Gone with the Bind
Some reads, like Lauren Bacall's By Myself and Katharine Hepburn's Me: Stories of My Life, have proven to be well-written self-portraits of fascinating personalities, penned with far more depth than is traditionally attributed to, or anticipated from, "celebrity autobiographies"; others, however, are in desperate want of the research and passion necessary to craft engaging stories as unforgettable and dynamic as their celebrity subjects (Lana Wood's trashy homage to her sister, Natalie, for example, should be considered an affront to both Nat and to literate persons everywhere).

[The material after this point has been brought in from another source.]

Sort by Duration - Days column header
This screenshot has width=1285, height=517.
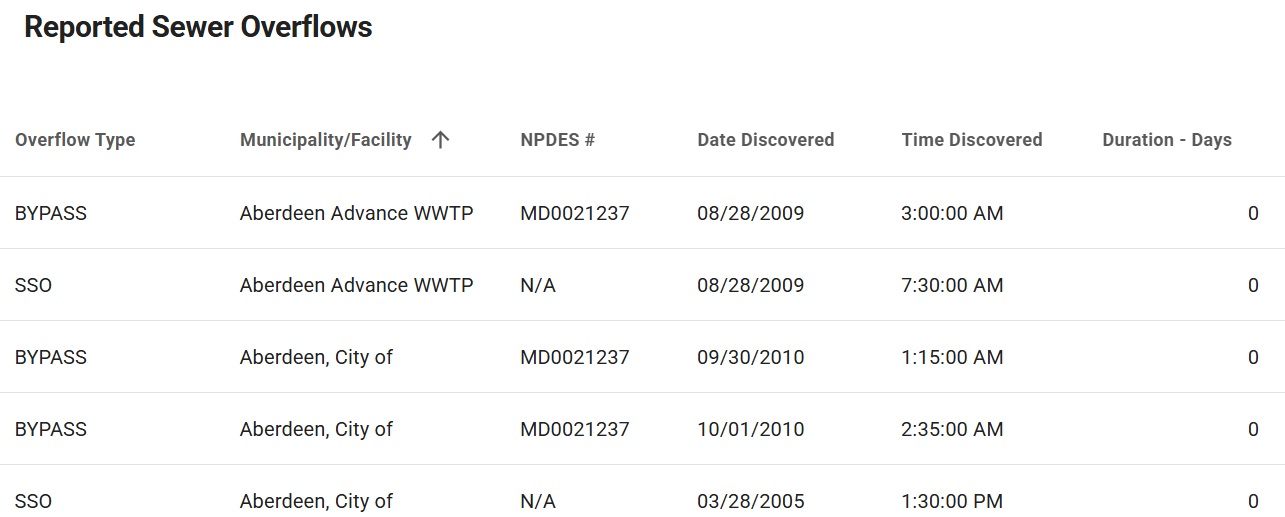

In keeping with my tradition of sifting through the tripe and presenting you with the best of the best, then, I present to you three of the most recent pieces to take up residence on my film library bookshelf:
Rita Hayworth: A Photographic Retrospective by Caren Roberts-Frenzel
Let's face it: Love Goddess or not, Rita Hayworth and her iconic pin-up presence is inarguably one of the most beautiful ever to grace film. Sultry or demure, blond, brunette or devastatingly red-haired, she is sizzlingly iconic of the 1940's, but few know of her painful shyness and insecurities, of the dissolve of five marriages, or of the devastating toll that Alzheimer's disease began to take on the Spanish beauty as early as the 1950's (Hayworth died of the disease in 1987). Author Roberts-Frenzel displays a dizzying array of photographs of the star's life culled from her own collection, one of the world's largest - and as sweet and telling as the photos are, equally valuable are the detailed captions paired with each pic, unearthing a side of Rita that the camera never picked up.

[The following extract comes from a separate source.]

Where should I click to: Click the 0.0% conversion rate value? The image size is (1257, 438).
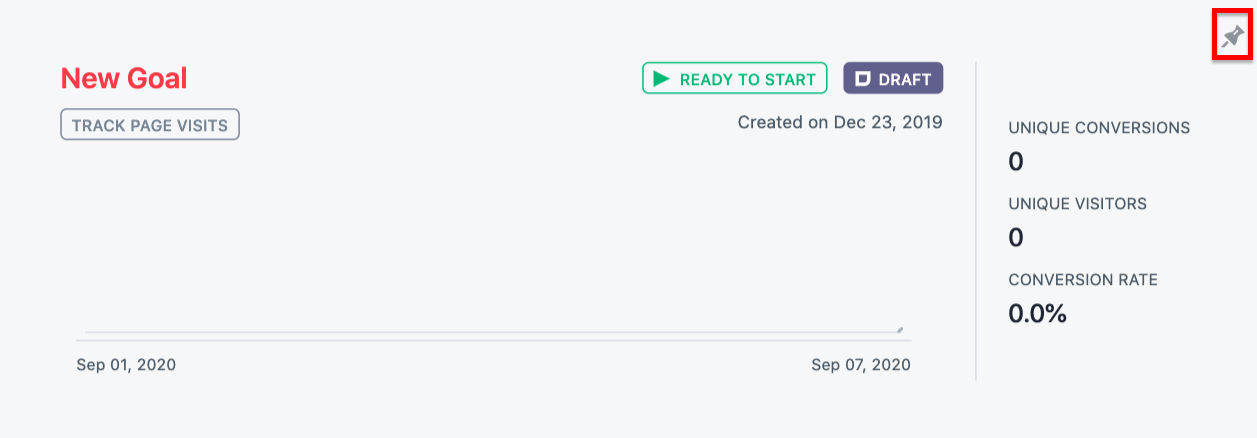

Selected works by Truman Capote - Paring off the shell of adulation that encases most biographers' writings, Capote instead crafts his portraits with keen observations and recollections of his esoteric interactions, both formal and informal, with the erstwhile celebrities he focuses on. These particular portraits follow no particular format or length (many were serialized and published in popular publications of the day); some are, in fact, comprised largely of conversation between the author and subject, the dialogue interspersed with recollections of most unconventional meetings between the two: he chaperones Marilyn Monroe to a funeral, visits Elizabeth Taylor at the apartment she shares with then-hubby Eddie Fisher, and spends a late evening in Tokyo listening to Marlon Brando vocalize his life's philosophies. The element that Capote employs that authors of similar work, like Peter Bogdanovich, do not, is his uncanny ability to absorb these people in their most natural and unguarded states; he comes to them an extrinsic party and leaves brimming with anecdotes that he so vividly translates into these portraits.For stunningly candid insights into selected stars, detailed and written in Capote's dramatic style, seek out these unflinchingly honest literary snapshots that are, perhaps, as notable as the author's 1959 novella-cum-blockbuster "Breakfast at Tiffany's".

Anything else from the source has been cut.